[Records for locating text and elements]

----------------

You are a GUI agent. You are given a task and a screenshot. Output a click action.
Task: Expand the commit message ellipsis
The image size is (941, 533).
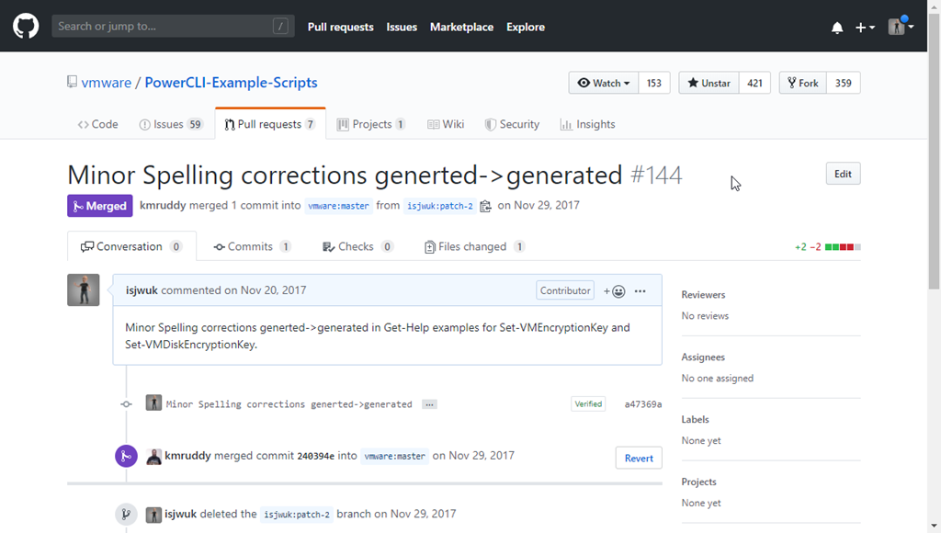pos(429,404)
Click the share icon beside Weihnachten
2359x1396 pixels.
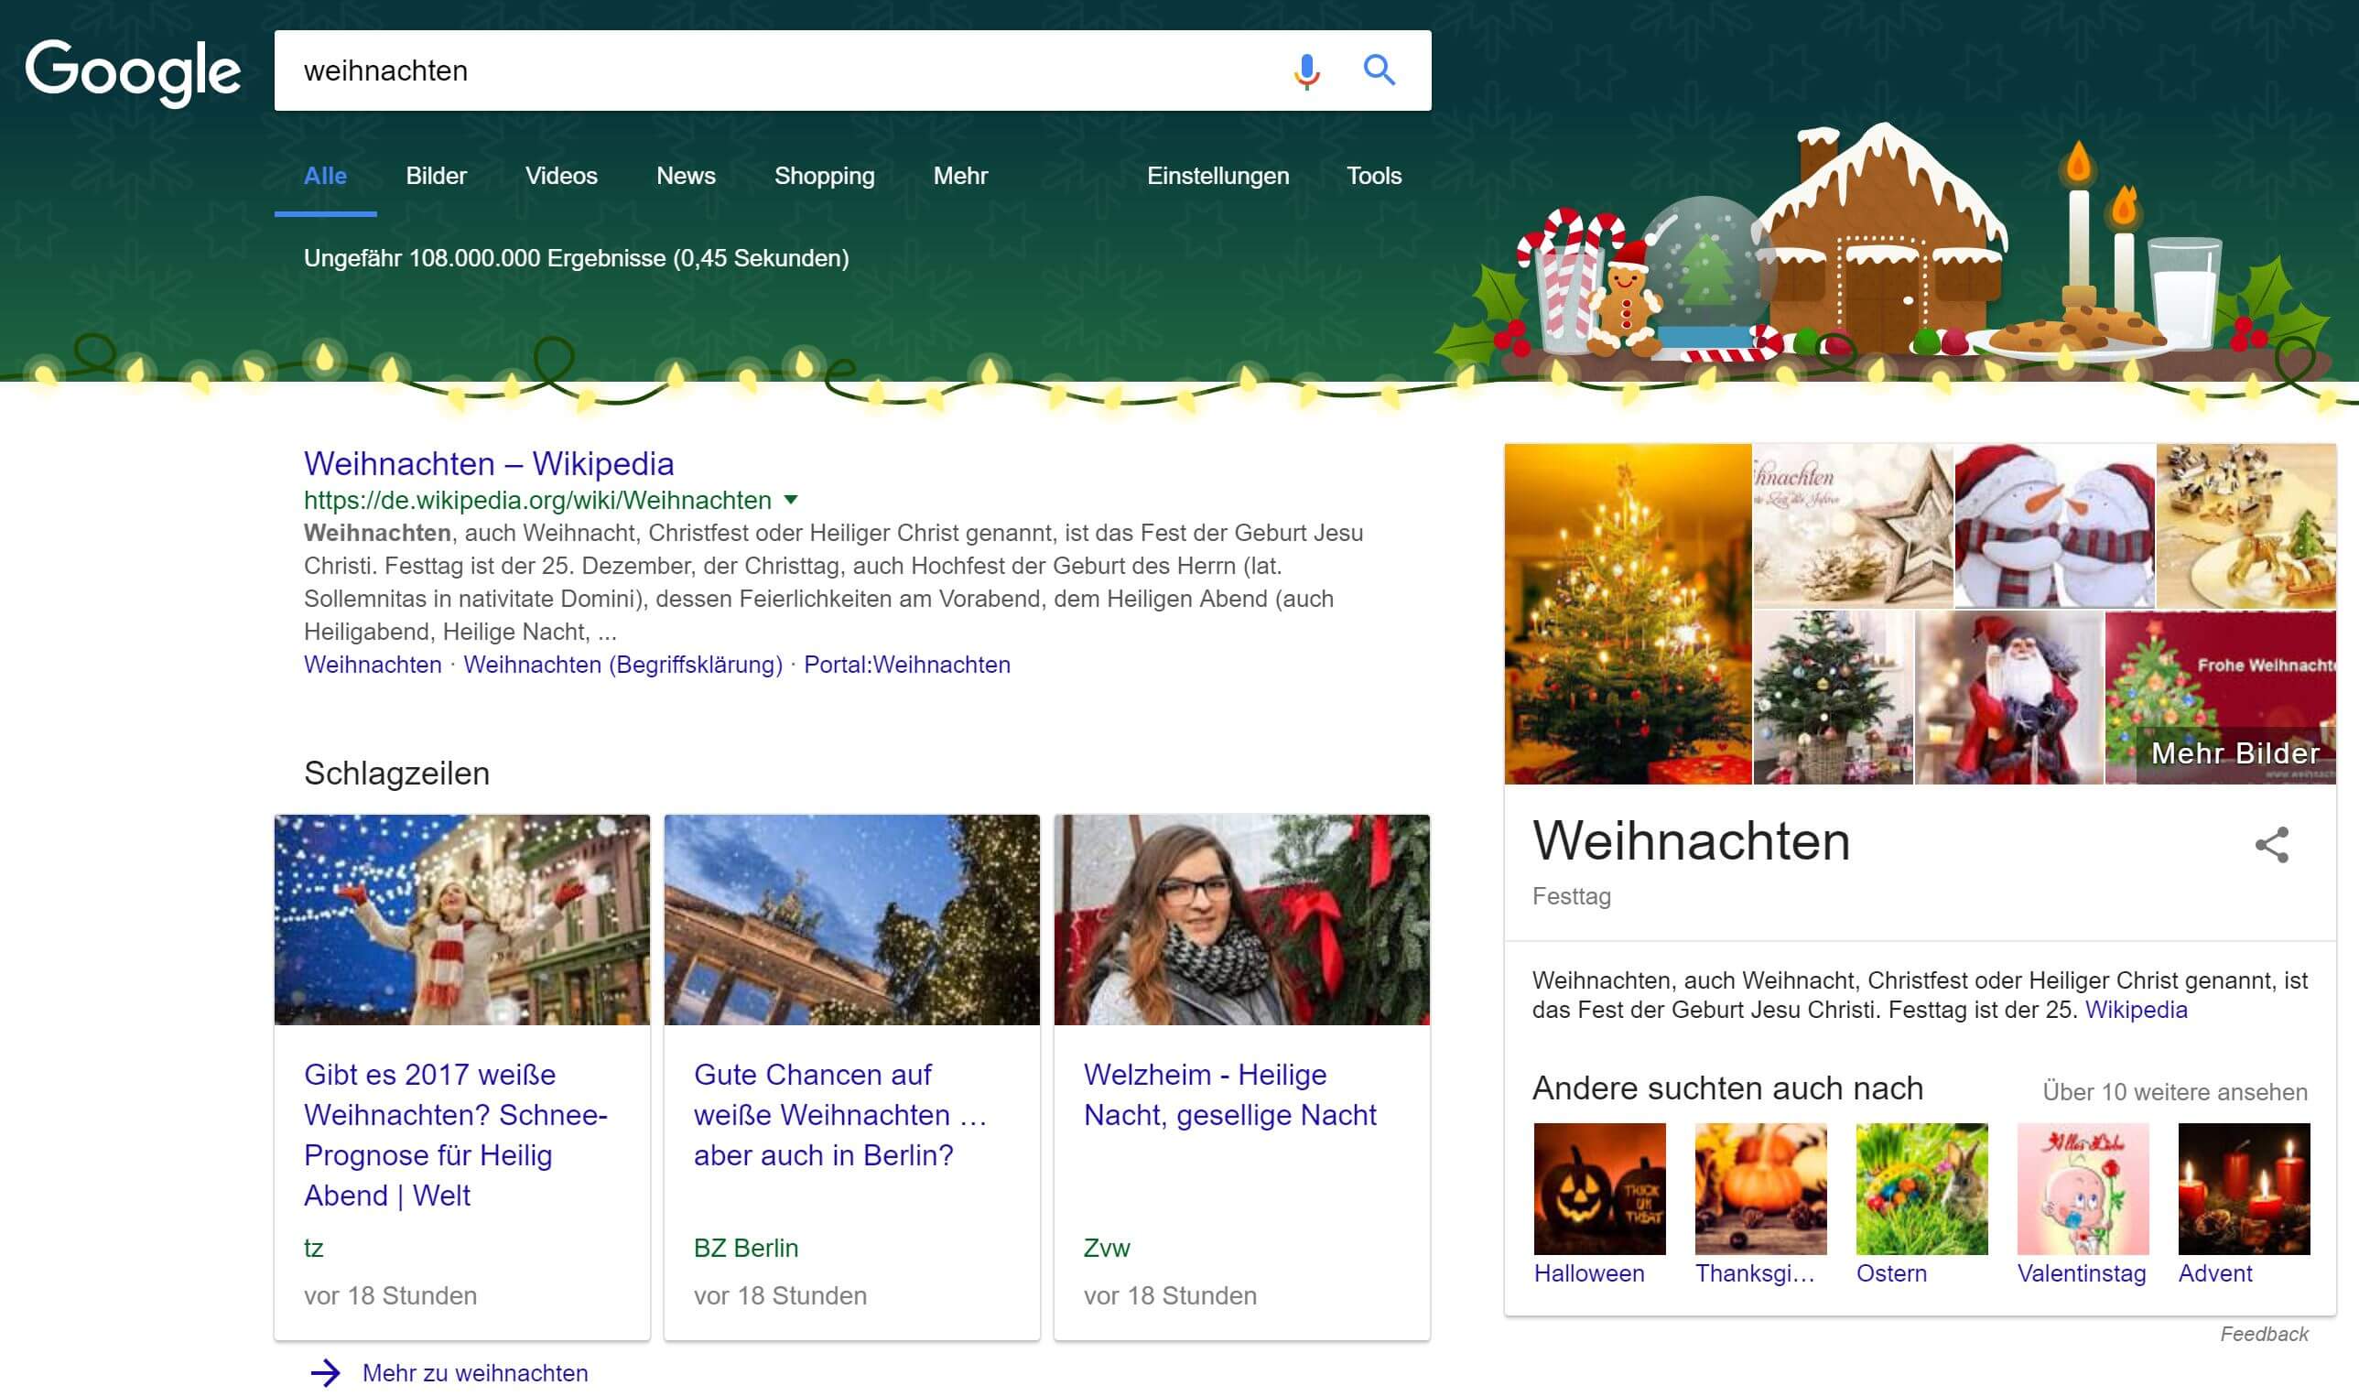click(2272, 844)
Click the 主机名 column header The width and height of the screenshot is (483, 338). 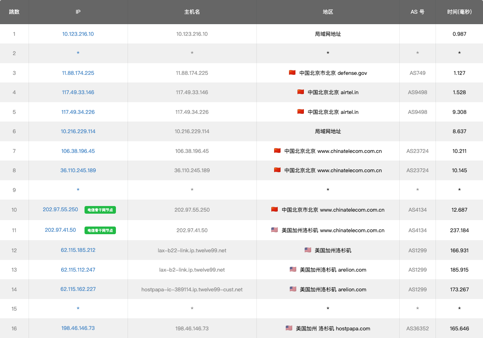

----------------

## Objective
Change every occurrence of "screenshot" in the records above to "screen capture", and reproduce the records with everything else unchanged. Leave the pictures out of your answer.

## Response below
You are a GUI agent. You are given a task and a screen capture. Output a click action.
Task: Expand the commit message ellipsis
The image size is (941, 533).
pos(429,404)
Click the share icon beside Weihnachten
2359x1396 pixels.
click(2272, 844)
Click the 主机名 column header The width and height of the screen capture is (483, 338). 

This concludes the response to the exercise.